• [What you should do]:
Among the entries, which lines carry the string "computer"? Copy every one.

• [Dataset records]:
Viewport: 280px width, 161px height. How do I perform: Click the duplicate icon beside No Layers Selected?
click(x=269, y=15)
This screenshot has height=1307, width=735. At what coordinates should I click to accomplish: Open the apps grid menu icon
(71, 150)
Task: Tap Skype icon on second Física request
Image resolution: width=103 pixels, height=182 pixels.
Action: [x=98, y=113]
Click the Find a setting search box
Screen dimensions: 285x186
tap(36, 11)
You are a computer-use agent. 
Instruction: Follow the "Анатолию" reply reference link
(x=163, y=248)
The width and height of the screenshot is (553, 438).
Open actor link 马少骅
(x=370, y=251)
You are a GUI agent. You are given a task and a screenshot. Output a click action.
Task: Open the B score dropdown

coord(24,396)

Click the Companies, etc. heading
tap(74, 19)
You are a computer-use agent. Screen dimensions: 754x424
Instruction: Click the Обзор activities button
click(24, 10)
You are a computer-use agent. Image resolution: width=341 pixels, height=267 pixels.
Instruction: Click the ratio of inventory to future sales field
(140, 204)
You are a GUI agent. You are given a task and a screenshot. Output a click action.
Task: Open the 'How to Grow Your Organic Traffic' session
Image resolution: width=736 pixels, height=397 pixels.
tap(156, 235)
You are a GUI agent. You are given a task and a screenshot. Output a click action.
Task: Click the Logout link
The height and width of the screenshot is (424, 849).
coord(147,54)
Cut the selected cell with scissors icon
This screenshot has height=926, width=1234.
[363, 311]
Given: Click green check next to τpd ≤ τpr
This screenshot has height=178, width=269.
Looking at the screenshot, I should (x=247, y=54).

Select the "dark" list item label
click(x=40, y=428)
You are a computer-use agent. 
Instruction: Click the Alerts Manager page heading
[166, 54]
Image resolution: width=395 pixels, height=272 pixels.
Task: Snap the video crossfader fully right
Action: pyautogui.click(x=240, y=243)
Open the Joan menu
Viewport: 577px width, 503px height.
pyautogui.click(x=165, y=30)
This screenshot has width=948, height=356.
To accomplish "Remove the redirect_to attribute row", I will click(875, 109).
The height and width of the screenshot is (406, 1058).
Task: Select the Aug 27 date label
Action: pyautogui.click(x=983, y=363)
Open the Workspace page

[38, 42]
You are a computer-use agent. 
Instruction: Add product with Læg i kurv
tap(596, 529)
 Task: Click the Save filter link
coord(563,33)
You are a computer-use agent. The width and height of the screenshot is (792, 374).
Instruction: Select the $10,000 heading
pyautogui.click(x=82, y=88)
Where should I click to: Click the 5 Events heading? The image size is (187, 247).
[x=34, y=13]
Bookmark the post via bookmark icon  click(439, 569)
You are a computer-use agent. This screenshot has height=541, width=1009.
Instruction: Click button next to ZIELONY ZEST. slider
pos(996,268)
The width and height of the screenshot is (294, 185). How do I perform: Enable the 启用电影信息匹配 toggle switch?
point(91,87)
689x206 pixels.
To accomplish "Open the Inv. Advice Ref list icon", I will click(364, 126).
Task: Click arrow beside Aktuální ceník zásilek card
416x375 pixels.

• [Result below]:
You are a computer-use agent. 
You are a computer-use agent. Screen dimensions: 754x424
You are a computer-use agent. Image resolution: width=341 pixels, height=267 pixels.
You are a computer-use agent. 
You are a computer-use agent. 
You are a computer-use agent. The width and height of the screenshot is (792, 374).
You are a computer-use agent. This screenshot has height=541, width=1009.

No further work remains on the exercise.